Disquiet
Lis Rhodes’ latest essay film Disquiet, made against the backdrop of the pandemic, continues her ongoing project of documenting and drawing attention to the progressive eradication of justice, equality and individual liberties as a consequence of neoliberal capitalism. Using still images, sound, text and her distinctive voice-over, Rhodes calls out the evils of globalisation whilst taking a truly global approach in her incisive analysis. From the atomic destruction of Hiroshima to the conquest of the skies, Disquiet draws connections between the local, the transnational, and even the extra-terrestrial, in order to untangle the relationship between violence and profit. As Rhodes poignantly asks: ‘can warnings warn, when violence is a profitable industry?’
Since the 1970s, Rhodes has been making radical and experimental work that challenges hegemonic narratives and the power structures of language. An important figure at the London Film-Makers’ Co-operative, Rhodes was also a founding member of Circles, the first British distributor of film, video and performance by women artists. An anthology of her writing, Telling Invents Told, was published in 2019.

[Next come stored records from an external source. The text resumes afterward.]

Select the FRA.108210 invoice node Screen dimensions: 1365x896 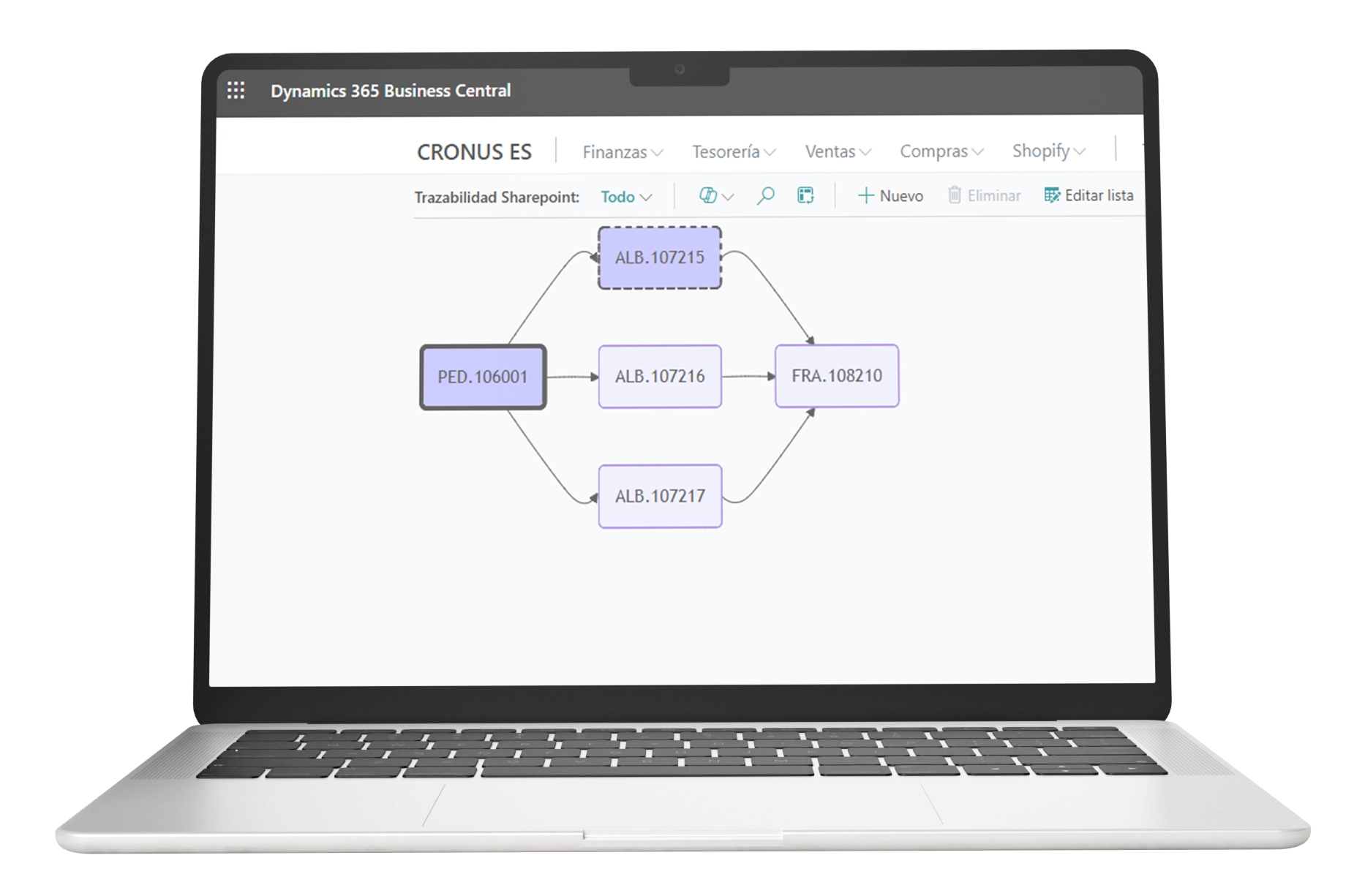(x=837, y=376)
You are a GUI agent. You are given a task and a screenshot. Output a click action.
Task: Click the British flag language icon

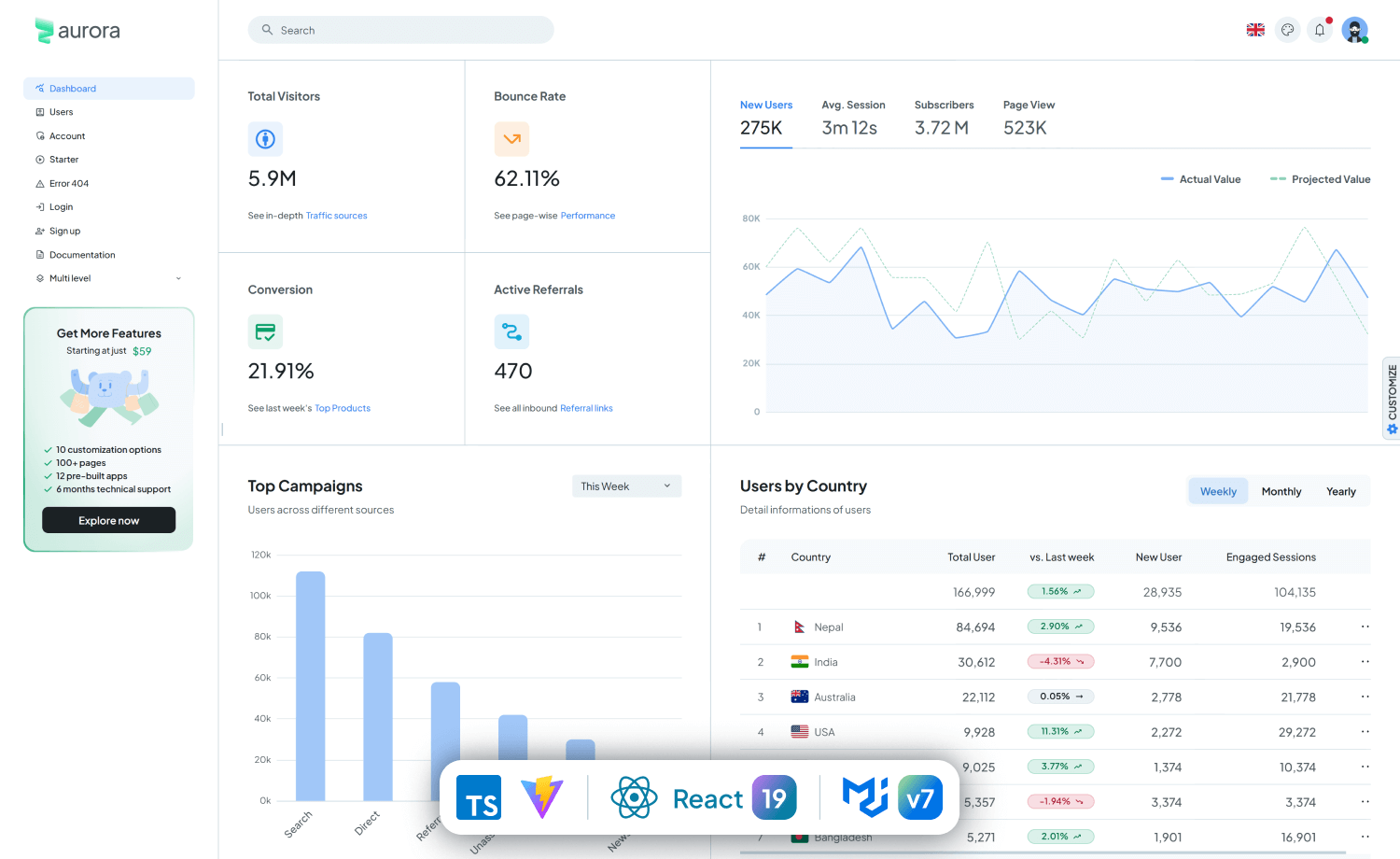(x=1255, y=29)
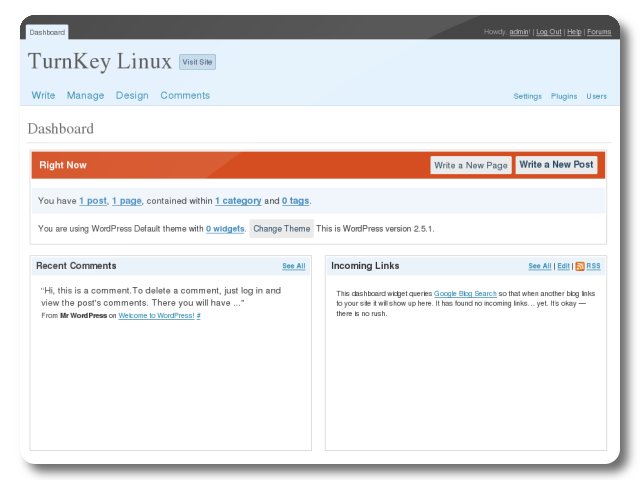Open the Design menu
Viewport: 640px width, 480px height.
click(x=132, y=96)
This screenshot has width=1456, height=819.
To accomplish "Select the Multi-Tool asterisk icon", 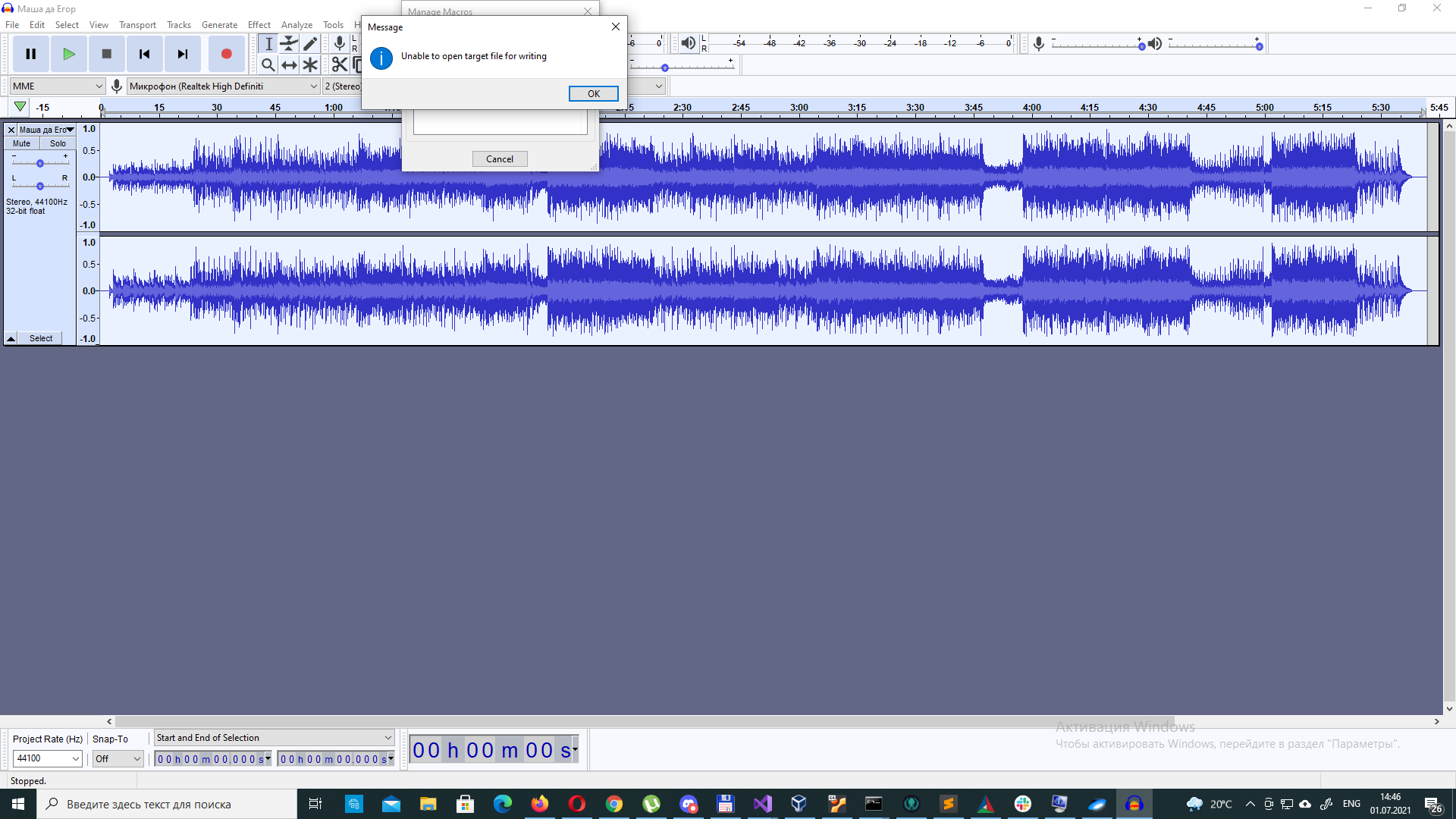I will 310,64.
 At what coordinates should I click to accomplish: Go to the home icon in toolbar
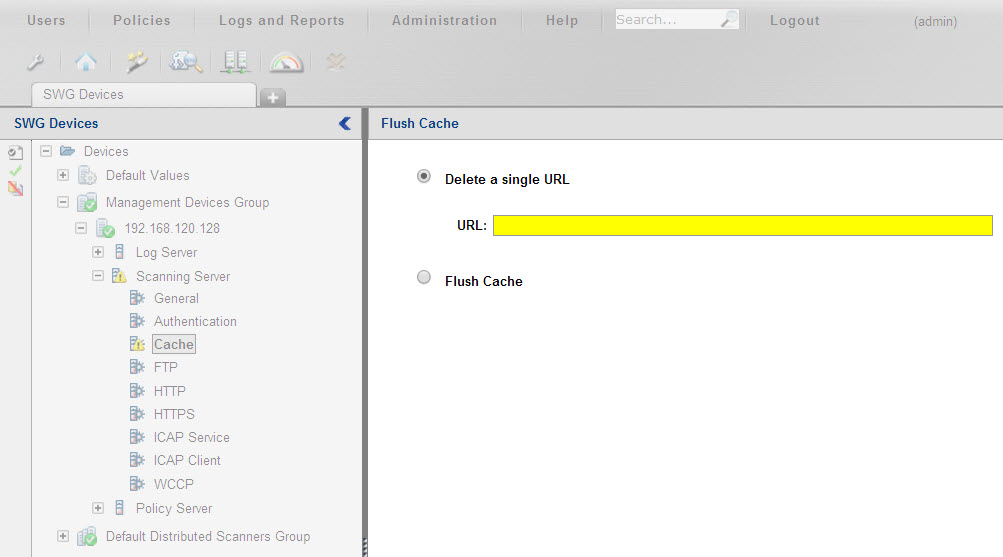pyautogui.click(x=86, y=62)
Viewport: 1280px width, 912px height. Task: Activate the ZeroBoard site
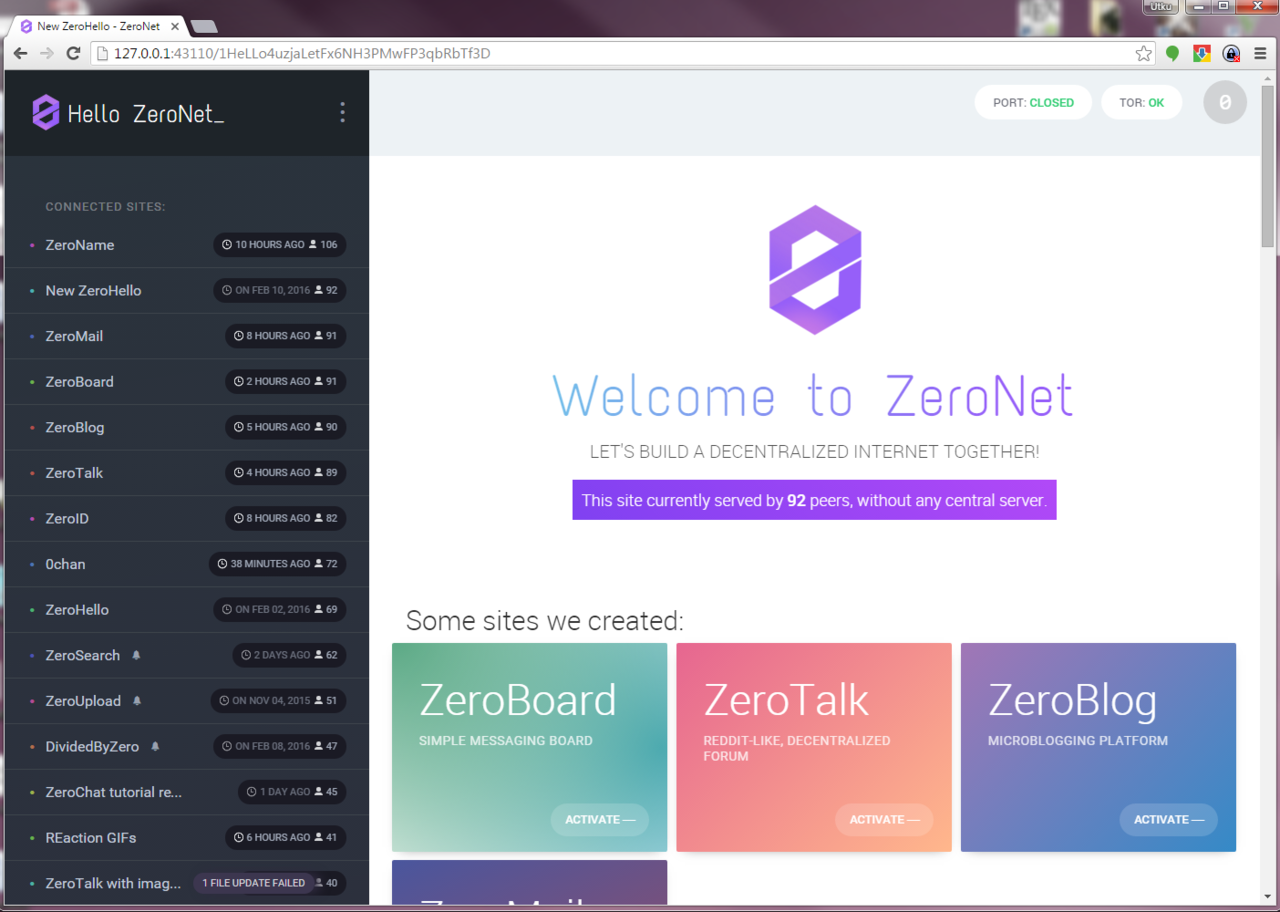[599, 820]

The screening will be introduced by Pablo de Ocampo.
In partnership with the Essay Film Festival
Tickets available here
‘Whose history? It is hard to think of a question more central to our moment, or an artist who has posed it more insistently and urgently than Lis Rhodes. Her films comprise one of the most radical rethinkings of experimental film and politics of the last fifty years; they are like flashbulbs, exposing the physiognomies of power in the cracks of everyday experience.’